Monitoring and understanding the aggregation kinetics of n-type polymers provide strategies to favorably control aggregation and thereby optimize conjugated polymers ink shelf life, printability, and thin-film properties. Here, the in situ characterization of n-type copolymer aggregates employing ensemble absorbance and fluorescence spectroscopy for spectral characterization, in combination with single-molecule fluorescence spectroscopy methods to identify subcategories of aggregates, is reported. Specifically, we utilize a diffusion-based single-molecule burst method that resolves individual aggregates as they traverse the observation volume, allowing us to determine the aggregate size, concentration, and chain conformation through the statistical analysis of single-aggregate fluorescence data. Base-stable P(EO-NDIT2) with branched ether-based side chains self-assembles from molecularly dissolved chains into nano- to micrometer-sized aggregates over the course of weeks to months, depending on the solvent used.

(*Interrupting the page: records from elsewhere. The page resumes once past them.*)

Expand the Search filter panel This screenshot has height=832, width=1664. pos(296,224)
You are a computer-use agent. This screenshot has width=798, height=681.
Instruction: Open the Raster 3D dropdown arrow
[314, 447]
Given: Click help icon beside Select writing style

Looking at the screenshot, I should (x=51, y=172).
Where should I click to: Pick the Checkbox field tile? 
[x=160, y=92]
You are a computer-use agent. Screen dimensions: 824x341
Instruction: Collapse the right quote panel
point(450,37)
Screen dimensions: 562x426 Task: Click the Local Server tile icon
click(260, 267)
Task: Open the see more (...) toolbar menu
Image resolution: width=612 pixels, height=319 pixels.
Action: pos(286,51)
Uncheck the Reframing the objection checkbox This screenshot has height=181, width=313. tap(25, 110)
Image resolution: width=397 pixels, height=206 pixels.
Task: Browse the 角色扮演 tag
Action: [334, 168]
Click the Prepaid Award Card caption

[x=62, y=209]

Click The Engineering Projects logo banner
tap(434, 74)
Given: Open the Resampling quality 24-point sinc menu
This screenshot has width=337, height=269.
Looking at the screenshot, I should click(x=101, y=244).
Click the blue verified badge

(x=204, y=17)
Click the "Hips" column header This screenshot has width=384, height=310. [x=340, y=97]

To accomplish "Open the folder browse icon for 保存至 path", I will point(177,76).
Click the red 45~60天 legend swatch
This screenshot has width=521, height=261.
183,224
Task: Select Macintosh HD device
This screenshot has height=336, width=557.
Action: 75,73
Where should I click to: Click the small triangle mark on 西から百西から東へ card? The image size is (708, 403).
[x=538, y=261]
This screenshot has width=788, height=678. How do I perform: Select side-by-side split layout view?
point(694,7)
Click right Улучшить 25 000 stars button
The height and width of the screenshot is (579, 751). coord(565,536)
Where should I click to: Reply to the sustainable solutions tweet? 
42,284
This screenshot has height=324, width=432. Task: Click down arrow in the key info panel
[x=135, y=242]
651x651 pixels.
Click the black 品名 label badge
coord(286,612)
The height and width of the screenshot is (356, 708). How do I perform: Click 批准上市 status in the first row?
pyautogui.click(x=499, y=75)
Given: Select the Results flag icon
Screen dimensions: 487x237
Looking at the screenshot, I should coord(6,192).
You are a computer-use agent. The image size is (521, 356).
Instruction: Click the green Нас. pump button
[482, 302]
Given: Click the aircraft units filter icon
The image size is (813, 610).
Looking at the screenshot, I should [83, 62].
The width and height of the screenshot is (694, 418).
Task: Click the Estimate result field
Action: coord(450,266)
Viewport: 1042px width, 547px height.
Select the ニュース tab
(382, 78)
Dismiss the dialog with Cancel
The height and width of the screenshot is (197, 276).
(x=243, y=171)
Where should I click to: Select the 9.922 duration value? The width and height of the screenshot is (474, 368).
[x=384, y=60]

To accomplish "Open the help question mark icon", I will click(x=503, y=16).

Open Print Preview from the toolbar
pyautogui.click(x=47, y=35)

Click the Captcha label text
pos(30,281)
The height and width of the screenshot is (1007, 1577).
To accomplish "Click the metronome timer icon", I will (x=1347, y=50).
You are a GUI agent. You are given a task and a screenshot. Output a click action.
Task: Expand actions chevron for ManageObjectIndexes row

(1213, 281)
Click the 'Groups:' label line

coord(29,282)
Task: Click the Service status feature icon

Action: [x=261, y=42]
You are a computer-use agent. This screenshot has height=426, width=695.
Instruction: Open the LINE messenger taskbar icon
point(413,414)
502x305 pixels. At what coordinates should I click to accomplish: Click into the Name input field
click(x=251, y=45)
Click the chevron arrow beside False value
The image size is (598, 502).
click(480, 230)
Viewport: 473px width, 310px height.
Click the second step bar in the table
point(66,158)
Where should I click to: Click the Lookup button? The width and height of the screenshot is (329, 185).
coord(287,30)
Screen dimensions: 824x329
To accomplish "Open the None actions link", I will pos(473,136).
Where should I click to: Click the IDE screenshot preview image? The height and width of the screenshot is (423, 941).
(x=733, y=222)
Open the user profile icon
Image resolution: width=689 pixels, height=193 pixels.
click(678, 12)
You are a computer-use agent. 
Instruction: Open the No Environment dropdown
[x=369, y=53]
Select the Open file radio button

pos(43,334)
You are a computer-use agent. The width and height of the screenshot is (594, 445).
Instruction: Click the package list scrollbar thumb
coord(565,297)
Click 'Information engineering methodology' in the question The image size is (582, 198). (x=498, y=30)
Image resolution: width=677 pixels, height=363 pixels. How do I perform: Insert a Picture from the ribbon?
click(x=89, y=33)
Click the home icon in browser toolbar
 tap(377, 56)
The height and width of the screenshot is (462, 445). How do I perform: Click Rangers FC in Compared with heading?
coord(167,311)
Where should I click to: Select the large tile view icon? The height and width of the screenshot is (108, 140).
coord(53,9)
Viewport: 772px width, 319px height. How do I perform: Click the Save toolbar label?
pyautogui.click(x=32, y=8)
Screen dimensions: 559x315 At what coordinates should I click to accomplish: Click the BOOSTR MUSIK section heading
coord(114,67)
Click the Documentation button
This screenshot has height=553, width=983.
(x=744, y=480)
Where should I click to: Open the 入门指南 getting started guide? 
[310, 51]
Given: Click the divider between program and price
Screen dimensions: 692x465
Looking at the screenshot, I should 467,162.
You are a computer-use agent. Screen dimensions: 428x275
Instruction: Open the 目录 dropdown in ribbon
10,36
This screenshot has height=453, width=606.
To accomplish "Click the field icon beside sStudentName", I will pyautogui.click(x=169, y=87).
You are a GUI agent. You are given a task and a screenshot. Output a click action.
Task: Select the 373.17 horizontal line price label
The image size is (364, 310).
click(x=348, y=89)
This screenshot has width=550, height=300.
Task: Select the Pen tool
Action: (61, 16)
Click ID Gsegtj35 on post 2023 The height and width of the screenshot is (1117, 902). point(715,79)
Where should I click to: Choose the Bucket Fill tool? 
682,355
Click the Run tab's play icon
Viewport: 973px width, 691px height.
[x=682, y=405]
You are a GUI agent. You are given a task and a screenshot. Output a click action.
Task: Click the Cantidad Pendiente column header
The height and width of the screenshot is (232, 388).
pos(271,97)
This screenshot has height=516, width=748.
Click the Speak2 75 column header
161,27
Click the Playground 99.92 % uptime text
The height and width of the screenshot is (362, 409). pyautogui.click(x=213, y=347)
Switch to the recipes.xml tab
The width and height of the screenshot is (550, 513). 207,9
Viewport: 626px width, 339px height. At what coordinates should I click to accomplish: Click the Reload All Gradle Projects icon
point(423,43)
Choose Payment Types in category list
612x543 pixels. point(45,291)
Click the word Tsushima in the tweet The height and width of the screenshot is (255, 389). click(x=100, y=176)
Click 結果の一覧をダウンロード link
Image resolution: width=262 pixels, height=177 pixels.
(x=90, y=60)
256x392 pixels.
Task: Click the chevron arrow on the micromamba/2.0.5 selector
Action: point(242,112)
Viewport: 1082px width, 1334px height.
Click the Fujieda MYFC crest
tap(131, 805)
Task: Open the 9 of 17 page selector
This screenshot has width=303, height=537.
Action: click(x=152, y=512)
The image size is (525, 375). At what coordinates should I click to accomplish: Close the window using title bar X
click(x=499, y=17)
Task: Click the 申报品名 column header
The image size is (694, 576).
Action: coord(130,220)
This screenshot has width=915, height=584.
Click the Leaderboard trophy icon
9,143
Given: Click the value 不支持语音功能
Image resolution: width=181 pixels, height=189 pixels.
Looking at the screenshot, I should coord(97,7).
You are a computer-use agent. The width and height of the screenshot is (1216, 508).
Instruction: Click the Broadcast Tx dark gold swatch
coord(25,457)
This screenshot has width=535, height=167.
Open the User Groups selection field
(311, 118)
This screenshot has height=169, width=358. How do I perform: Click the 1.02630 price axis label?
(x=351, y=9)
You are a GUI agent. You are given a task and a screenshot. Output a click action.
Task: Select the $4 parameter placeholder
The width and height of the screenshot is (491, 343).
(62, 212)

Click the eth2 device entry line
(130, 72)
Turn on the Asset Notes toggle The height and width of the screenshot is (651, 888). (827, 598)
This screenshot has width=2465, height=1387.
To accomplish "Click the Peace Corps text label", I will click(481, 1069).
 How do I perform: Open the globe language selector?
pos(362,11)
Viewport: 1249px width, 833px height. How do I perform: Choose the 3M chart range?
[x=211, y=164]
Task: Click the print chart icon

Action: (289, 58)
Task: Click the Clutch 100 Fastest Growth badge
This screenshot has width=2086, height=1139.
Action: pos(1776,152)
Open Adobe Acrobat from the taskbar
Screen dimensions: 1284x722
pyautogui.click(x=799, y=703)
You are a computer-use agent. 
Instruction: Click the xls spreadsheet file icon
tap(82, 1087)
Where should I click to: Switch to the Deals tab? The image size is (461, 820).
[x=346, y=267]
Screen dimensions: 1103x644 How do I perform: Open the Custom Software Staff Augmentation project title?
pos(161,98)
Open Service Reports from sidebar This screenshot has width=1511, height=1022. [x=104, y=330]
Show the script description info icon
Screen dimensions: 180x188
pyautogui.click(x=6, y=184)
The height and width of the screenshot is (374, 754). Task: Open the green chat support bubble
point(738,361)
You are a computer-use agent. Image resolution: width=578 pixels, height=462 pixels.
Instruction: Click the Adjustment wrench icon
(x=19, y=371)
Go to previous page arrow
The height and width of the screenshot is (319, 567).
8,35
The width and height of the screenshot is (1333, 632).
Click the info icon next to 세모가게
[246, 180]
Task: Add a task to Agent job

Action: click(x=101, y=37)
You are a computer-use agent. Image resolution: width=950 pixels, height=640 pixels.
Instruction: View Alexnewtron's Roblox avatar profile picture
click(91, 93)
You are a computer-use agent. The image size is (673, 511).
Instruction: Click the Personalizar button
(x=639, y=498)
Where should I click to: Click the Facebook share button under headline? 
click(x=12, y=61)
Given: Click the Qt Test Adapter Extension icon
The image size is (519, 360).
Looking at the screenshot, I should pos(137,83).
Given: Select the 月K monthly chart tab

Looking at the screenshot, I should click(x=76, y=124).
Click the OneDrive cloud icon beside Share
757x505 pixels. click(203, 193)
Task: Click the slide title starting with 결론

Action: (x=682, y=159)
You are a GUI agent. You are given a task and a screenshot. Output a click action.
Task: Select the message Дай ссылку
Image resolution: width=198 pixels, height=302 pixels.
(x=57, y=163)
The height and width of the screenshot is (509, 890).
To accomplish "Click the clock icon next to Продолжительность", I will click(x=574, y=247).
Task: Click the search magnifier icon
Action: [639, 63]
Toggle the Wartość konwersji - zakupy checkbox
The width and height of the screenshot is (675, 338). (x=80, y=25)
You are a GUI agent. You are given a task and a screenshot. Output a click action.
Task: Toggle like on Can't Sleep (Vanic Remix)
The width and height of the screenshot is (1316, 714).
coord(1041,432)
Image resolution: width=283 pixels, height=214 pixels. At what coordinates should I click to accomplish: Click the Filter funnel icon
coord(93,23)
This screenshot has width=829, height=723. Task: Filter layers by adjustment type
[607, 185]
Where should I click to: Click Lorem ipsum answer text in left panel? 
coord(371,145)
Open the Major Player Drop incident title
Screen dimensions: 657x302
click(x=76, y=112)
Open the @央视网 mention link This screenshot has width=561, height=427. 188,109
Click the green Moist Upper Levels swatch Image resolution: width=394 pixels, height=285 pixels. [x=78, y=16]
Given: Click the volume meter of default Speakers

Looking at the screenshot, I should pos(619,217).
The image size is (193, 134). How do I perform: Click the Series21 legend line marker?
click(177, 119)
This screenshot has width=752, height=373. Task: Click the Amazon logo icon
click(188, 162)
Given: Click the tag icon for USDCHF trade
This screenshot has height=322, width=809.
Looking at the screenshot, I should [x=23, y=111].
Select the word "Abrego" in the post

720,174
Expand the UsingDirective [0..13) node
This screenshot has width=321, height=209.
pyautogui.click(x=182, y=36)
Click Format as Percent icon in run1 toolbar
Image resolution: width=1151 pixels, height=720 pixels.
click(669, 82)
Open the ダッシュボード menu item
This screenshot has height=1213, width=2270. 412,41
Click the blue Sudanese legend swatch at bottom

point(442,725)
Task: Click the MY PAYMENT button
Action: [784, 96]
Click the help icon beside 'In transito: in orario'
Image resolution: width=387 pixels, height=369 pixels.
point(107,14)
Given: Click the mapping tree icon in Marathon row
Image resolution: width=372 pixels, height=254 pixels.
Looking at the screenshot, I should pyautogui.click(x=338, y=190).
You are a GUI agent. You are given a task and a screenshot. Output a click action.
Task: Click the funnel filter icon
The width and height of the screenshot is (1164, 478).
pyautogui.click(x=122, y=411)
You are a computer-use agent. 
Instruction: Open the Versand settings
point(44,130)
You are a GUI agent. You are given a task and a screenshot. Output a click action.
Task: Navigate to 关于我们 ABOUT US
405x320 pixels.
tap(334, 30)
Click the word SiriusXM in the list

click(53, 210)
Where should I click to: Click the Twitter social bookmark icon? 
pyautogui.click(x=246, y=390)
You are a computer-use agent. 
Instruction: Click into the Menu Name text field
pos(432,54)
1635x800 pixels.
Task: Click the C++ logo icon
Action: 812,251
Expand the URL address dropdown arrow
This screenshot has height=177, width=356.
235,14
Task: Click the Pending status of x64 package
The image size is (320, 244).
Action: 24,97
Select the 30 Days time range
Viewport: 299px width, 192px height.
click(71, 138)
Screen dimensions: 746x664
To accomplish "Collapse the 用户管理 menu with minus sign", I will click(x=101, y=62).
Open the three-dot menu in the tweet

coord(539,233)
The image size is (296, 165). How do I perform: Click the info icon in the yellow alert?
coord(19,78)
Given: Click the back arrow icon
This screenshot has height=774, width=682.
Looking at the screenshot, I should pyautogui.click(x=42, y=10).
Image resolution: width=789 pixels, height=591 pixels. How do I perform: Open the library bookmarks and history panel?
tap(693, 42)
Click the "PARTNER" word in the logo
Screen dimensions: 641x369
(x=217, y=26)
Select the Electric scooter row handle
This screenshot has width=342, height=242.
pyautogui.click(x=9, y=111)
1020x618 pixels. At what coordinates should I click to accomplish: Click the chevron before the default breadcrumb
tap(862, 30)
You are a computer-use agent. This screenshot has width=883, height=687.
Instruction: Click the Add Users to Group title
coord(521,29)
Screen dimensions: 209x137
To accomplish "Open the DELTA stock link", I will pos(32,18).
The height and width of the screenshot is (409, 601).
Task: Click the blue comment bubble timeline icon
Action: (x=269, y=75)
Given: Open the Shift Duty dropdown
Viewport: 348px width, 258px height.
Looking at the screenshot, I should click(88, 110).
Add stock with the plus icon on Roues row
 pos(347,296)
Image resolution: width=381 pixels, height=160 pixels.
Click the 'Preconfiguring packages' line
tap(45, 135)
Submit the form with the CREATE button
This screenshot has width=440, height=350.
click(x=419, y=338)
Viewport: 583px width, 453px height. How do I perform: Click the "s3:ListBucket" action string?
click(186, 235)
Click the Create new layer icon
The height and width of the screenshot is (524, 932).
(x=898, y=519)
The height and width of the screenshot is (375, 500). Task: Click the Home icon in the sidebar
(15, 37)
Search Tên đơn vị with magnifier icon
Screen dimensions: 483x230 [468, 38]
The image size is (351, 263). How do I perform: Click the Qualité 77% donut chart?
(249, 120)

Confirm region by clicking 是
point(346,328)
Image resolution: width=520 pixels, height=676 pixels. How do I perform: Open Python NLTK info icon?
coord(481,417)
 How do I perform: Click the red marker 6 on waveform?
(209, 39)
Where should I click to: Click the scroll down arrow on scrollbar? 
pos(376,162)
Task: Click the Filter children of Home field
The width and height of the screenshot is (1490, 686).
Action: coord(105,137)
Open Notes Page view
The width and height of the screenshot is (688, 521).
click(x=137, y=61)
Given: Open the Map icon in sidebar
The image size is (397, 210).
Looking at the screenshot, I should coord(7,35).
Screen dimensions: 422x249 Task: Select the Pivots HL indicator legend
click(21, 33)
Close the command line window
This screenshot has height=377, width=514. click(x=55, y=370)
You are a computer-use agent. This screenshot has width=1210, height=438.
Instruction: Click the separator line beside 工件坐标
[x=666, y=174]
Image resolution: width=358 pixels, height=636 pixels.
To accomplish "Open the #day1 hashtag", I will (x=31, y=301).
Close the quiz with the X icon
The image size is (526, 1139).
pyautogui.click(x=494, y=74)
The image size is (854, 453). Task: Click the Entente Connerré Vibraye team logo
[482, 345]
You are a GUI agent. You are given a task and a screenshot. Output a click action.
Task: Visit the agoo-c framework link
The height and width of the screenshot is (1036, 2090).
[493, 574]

Through spectral decomposition and polarization-sensitive single-molecule fluorescence spectroscopy, the aggregates were categorized by their size into small (Rh approximately 60 nm) and large (Rh approximately 300 nm) aggregates and monitored with time. An increase in size was correlated with enhanced fluorescence brightness and red-shifted emission as well as an increase in internal order, as revealed by emission anisotropy. This increase in order within the aggregates may be related to alignment of crystalline domains and a planarization of the polymer backbone torsion.